A carnival game consists of three dice in a cage. A player can be a dollar on any of the numbers 1 through 6. The cage is shaken, and the payoff is as follows. If the player's number doesn't appear on any of the dice, he loses his dollar. Otherwise, if his number appears on exactly $k$ of the three dice, for $k = 1, 2, 3$, he keeps his dollar and wins $k$ more dollars. What is the expected gain from playing the carnival game once?

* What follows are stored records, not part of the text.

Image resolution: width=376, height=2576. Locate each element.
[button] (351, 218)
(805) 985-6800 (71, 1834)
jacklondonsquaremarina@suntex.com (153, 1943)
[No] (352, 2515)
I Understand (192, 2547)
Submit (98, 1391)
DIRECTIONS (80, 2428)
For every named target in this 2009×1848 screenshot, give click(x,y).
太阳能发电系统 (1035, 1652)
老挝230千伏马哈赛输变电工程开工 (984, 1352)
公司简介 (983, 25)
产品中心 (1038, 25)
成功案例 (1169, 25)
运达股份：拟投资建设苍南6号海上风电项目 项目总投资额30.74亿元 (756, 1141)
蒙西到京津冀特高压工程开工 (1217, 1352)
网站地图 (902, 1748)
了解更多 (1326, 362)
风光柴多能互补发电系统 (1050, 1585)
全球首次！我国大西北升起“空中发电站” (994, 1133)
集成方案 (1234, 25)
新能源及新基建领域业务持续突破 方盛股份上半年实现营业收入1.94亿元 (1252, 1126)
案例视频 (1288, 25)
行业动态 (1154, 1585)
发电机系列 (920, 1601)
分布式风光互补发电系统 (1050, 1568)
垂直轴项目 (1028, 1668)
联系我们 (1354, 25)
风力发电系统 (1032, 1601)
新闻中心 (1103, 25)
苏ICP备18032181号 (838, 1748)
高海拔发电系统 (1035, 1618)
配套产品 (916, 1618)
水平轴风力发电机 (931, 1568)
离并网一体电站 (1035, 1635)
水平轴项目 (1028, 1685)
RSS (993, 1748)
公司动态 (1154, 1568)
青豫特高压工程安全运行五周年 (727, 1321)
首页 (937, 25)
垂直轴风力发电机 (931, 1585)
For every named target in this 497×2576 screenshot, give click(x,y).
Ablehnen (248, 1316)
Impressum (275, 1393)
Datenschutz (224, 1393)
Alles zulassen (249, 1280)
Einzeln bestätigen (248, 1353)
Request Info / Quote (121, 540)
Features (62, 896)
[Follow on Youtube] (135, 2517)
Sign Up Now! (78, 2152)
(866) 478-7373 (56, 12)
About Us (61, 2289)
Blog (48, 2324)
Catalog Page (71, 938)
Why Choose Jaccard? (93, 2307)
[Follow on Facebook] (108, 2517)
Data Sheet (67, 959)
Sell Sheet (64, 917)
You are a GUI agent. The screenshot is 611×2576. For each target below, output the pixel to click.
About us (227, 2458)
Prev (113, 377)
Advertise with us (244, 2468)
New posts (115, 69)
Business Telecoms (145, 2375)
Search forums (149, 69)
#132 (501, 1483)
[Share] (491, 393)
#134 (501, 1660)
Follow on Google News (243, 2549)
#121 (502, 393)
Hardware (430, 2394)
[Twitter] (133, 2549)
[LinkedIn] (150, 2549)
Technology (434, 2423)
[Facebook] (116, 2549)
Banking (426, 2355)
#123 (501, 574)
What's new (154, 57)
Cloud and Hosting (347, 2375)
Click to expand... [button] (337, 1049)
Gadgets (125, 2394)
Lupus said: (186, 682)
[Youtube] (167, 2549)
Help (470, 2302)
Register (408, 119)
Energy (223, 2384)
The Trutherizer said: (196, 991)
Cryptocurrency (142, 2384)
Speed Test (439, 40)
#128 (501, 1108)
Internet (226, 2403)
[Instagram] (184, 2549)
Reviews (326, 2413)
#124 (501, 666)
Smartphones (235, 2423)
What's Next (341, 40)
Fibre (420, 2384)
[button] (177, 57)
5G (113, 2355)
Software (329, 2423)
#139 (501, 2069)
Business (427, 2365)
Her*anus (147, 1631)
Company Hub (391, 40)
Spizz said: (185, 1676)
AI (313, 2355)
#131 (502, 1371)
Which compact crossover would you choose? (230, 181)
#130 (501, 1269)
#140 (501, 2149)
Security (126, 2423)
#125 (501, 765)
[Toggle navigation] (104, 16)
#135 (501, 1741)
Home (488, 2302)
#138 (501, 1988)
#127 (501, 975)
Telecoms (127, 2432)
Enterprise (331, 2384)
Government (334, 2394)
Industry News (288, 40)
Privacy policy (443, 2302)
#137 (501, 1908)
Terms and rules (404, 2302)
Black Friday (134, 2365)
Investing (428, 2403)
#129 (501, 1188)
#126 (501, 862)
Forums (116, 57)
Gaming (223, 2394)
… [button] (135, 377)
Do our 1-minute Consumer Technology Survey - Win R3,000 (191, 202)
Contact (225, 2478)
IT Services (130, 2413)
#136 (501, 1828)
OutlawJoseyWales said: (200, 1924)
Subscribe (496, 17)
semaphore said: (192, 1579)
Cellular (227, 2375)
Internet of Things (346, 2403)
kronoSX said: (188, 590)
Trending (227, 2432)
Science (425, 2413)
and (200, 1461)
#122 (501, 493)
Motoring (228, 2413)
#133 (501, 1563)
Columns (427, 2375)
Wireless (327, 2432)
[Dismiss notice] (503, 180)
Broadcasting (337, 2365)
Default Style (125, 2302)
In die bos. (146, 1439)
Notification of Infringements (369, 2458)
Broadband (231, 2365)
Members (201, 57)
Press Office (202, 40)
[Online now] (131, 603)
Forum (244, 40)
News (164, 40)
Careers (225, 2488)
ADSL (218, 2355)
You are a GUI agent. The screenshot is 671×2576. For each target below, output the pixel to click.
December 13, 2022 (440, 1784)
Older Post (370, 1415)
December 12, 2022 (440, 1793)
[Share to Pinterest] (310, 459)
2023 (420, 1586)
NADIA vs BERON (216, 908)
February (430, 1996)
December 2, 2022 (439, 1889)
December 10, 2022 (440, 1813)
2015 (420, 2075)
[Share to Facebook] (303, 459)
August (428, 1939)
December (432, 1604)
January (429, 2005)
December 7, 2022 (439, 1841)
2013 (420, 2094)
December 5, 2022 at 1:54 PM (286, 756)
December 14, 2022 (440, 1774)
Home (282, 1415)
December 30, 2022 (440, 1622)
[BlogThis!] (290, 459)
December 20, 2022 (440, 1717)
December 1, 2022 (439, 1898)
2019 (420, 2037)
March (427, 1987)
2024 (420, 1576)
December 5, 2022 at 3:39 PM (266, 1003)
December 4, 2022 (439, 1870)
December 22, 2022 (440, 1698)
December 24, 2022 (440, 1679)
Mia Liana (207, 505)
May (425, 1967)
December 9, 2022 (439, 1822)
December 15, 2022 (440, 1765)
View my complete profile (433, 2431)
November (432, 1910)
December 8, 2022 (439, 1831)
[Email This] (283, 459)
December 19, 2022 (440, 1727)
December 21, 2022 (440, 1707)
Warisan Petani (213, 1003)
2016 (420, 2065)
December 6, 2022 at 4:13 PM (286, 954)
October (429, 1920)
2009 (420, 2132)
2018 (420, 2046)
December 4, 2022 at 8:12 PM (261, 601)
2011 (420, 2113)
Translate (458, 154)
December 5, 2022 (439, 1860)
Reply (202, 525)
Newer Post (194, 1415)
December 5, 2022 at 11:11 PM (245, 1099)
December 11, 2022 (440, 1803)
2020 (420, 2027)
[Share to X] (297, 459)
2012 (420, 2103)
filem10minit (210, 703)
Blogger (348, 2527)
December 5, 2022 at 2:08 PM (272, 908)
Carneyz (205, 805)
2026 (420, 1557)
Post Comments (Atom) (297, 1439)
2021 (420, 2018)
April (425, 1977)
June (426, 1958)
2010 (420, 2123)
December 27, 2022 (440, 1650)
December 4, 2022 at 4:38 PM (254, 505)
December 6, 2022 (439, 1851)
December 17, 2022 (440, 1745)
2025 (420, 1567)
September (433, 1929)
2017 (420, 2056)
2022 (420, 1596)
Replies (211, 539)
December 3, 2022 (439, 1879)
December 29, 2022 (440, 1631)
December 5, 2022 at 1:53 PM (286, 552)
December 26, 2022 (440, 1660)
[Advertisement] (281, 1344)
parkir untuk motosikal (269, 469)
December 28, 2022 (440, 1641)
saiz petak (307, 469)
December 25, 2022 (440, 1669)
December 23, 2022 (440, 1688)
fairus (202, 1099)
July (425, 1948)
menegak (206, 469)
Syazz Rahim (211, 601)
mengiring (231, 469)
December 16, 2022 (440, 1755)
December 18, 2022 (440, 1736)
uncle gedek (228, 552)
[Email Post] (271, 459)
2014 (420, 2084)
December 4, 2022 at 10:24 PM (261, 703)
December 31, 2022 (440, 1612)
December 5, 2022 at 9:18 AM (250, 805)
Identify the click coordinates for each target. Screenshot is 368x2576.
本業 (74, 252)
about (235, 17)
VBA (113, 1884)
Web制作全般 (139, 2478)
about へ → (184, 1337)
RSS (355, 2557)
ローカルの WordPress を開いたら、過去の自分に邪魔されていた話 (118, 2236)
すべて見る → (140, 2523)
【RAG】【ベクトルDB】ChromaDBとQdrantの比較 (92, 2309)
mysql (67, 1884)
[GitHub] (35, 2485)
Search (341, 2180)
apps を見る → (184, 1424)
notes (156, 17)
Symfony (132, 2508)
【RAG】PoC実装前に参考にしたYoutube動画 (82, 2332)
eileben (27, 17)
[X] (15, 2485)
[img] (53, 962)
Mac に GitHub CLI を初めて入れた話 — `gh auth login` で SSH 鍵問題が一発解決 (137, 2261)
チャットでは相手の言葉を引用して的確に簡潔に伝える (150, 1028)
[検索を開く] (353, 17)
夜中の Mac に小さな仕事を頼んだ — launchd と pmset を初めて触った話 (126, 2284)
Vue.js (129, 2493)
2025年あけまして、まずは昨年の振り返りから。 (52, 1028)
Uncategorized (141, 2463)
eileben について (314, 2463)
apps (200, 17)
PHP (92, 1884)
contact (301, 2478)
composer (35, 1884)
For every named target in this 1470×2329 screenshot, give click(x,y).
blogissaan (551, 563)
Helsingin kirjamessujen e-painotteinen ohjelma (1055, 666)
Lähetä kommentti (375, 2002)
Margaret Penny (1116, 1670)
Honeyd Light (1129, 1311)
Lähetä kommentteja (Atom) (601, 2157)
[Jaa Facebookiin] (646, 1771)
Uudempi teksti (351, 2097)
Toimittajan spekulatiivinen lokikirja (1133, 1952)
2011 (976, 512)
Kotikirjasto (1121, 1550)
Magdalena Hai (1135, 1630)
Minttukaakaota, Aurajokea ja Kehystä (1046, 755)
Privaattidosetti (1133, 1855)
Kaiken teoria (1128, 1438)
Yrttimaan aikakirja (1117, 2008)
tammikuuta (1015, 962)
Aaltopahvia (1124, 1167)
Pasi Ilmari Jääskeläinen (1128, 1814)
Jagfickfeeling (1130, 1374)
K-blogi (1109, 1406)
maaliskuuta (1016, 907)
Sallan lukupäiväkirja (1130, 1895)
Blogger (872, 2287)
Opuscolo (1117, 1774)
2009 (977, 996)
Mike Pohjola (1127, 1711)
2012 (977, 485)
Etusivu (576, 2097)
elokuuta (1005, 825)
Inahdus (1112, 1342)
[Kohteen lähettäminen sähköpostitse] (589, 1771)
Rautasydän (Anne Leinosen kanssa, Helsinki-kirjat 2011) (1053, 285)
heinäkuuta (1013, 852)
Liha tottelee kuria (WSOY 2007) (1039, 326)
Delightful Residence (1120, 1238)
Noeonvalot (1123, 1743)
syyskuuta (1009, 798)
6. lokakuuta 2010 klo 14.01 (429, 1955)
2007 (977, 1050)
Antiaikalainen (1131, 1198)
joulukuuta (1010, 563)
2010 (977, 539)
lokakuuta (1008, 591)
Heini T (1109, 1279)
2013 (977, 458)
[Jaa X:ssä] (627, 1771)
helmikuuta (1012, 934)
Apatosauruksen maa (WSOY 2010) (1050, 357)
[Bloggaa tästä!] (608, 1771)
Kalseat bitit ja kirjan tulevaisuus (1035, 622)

Here are the probabilities:

$$ \Pr\{X = 3\} = 1/216 \\ \Pr\{X = 2\} = 3(6/216) - 3(1/126) = 5/216 \\ \Pr\{X = 1\} = 3(36/216) - 3(11/216) = 75/216 \\ \Pr\{X = 1\} = 125/216 $$

(There are 36 ways that a specific die is $k$, but in 10 of them one of the other die is also $k$ and in one of them both are).

Here's the calculation:

$$ \begin{align} \E[X] &= -1 \cdot \Pr\{X = 0\} + 1 \cdot \Pr\{X = 1\} + 2 \cdot \Pr\{X = 2\} + 3 \cdot \Pr\{X = 3\} \\ &= - 1 \cdot \frac{125}{216} + 1 \cdot \frac{75}{216} + 2 \cdot \frac{15}{216} + 3 \cdot \frac{1}{216} \\ &= - \frac{17}{216} \\ &= -0.07\ldots \end{align} $$

Turns out you loose ever so slightly. This did not match my intuition.